D’où la condamnation de Weinstein, c’est le triomphe de #MeToo?

Bon les chatons ça va piquer un peu. Je précise parce que moi ça me pique un peu déjà d’écrire ces mots-là dans cet ordre-là. Vous avez probablement vu comme moi passer la victoire, le triomphe, la consécration pour #MeToo : la condamnation de Harvey Weinstein. Mais d’où?

Oui, c’est bien évidemment une victoire qu’une raclure de cette trempe soit reconnue coupable. C’est absolument crucial que la responsabilité soit reconnue institutionnellement, après qu’elle ait été enfouie par un système entier. C’est indispensable de prendre le temps de reconnaître la valeur de ce verdict, et ce qu’il représente peut-être pour les survivant.es et ce qu’il porte d’espoir pour la suite du mouvement.

C’est crucial de reconnaître tout ça.

Mais en vrai en ouvrant un article qui annonçait le verdict, j’avais ce même sentiment que quand un mec dit fièrement quand on parle de charge mentale « Ah moi, si y’a un truc sur lequel je ne transige pas, c’est qu’avec ma meuf on soit à égalité dans qui vide le lave-vaisselle ». Genre oui, je vois bien que tu attends ta médaille en chocolat, mais en fait te féliciter de traiter une femme décemment, ça va juste pas être possible chaton. J’ai le même sentiment avec ce verdict : je n’arrive pas à me réjouir d’une décision de justice qui devrait juste tomber sous le sens.

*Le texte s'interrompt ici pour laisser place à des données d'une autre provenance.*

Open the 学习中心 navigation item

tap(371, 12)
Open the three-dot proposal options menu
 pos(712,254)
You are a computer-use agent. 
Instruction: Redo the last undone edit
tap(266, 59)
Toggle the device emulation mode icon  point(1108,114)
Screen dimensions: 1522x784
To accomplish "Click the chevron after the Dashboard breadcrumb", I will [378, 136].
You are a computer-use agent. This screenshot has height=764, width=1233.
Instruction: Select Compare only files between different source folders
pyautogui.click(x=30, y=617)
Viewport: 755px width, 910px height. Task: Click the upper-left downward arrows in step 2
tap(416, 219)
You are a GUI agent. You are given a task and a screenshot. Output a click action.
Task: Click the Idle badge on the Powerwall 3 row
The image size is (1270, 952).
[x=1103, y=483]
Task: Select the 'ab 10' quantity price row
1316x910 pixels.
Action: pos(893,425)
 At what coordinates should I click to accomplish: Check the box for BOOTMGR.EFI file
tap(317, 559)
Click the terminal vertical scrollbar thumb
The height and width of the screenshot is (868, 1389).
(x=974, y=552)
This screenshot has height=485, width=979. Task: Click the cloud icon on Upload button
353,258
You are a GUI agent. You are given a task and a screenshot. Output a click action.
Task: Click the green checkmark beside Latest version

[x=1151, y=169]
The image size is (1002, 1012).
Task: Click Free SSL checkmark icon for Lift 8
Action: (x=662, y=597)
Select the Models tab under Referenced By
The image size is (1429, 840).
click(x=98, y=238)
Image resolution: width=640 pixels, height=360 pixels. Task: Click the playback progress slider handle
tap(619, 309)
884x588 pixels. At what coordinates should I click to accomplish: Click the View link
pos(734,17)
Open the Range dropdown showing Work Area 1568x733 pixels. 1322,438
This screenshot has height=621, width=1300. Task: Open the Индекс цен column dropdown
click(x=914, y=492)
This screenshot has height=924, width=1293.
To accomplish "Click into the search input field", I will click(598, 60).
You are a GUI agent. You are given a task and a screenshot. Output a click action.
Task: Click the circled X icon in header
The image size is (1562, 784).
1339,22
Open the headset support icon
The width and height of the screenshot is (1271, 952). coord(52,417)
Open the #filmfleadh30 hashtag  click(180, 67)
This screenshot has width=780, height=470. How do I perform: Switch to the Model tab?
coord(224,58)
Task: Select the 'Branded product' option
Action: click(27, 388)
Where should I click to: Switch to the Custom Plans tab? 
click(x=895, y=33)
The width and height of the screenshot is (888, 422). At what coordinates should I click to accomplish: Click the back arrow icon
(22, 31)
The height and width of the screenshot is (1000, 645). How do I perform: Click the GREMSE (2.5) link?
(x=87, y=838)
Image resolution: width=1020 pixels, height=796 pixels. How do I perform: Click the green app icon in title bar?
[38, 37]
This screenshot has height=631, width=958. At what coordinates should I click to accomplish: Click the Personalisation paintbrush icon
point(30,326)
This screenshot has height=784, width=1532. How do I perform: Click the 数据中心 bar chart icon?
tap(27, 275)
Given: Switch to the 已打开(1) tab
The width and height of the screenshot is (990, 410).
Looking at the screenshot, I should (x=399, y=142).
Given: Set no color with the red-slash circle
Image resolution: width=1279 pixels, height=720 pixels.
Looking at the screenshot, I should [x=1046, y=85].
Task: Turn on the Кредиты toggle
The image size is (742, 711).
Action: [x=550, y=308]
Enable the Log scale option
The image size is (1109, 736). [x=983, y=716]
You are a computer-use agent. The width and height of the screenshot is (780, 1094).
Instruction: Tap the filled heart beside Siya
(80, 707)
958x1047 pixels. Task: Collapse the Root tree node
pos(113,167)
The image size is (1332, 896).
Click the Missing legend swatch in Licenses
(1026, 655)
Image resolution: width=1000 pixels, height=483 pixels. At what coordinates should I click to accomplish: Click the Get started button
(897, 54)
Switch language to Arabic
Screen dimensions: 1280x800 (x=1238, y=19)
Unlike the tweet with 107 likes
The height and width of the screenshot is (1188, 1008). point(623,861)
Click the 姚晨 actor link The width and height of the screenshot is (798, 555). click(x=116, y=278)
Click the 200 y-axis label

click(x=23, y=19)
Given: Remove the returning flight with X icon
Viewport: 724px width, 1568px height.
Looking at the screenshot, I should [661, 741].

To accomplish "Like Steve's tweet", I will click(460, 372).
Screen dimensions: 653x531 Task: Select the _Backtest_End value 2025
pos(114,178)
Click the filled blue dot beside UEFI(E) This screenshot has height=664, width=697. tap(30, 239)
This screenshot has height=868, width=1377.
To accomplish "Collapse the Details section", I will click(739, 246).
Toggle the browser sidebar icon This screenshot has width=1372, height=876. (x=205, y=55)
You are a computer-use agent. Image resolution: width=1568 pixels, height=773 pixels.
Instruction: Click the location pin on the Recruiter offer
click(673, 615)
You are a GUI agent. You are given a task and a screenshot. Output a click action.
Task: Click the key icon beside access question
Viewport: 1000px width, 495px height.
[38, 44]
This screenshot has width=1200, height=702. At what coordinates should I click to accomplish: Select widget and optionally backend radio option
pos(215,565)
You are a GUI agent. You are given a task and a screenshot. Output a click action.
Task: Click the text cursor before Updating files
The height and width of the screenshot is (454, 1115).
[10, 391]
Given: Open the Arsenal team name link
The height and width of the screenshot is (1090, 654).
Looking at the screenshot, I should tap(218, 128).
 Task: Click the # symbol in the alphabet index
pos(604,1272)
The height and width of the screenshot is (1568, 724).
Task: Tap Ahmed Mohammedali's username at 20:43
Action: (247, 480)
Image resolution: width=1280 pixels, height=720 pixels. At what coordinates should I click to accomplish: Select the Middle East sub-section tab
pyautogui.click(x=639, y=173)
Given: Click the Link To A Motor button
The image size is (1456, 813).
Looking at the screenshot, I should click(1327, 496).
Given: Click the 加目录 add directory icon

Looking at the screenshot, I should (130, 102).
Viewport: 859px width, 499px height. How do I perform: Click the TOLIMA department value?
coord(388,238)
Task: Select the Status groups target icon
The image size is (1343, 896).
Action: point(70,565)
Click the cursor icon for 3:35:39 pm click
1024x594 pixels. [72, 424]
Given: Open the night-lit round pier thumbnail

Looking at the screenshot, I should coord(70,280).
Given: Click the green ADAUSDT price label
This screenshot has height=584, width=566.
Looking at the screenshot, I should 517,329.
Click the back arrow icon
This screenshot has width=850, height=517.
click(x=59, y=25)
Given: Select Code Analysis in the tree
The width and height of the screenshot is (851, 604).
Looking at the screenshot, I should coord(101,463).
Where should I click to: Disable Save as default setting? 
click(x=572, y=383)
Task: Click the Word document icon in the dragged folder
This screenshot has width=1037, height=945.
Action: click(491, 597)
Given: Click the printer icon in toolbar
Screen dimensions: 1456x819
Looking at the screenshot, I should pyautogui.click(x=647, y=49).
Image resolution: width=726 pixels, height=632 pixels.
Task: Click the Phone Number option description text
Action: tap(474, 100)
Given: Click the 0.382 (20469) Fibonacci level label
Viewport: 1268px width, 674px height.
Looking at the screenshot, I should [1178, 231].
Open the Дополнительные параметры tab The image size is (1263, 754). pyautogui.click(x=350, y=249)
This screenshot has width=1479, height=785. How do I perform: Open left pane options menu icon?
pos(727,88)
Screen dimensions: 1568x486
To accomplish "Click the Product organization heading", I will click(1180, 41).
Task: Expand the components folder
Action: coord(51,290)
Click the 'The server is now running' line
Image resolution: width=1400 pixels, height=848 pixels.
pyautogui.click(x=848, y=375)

Et je suis dépitée qu’on se retrouve (moi incluse) à ressentir le soulagement, la joie, la gagne, tellement c’est la merde par ailleurs. Je ne dénigre pas le fait qu’on éprouve ces sentiments (je cherche moi aussi à m’y raccrocher), mais je condamne le système qui nous encourage à nous réjouir qu’un mec accusé de harcèlement et d’agression par une près d’une centaine de femmes soit effectivement reconnu coupable.La leçon qu’on devrait pouvoir tirer de ce procès, et qu’on doit pouvoir tirer de #MeToo, c’est écouter et croire les femmes. Or le système qui autorise (pour ne pas dire encourage) ces mecs à perpétrer des abus et à s’en tirer dans l’immense majorité des cas, pète juste la forme.

Dans ce système bien rôdé il y a par exemple le discours médiatique. Dans le discours médiatique, il y a par exemple le papier de l’AFP, repris en Belgique par exemple par La Libre, la Dernière Heure et RTL info, qui nous fait part du verdict en mode oraison funèbre, en soulignant que Weinstein « était un producteur de cinéma visionnaire, faiseur d’Oscars, donateur du parti démocrate » tandis que cette condamnation est une « descente aux enfers d’Harvey Weinstein« . Je vous mets pas la suite parce que je préfère éviter de vomir sur mon clavier mais c’est du caviar de lamentations (Askip il est ruiné. Petit chou).

Pour le sentiment de justice c’est encore tendu du slip, mais pour la victimisation du coupable, on est bon il me semble. Ecoutez les meufs, croyez-les, ça suffit les #notallmen, ça suffit les #maisyenaquimentent, et bordel, qu’on aille vers une situation où on n’a pas besoin d’applaudir la base de la base de la décence.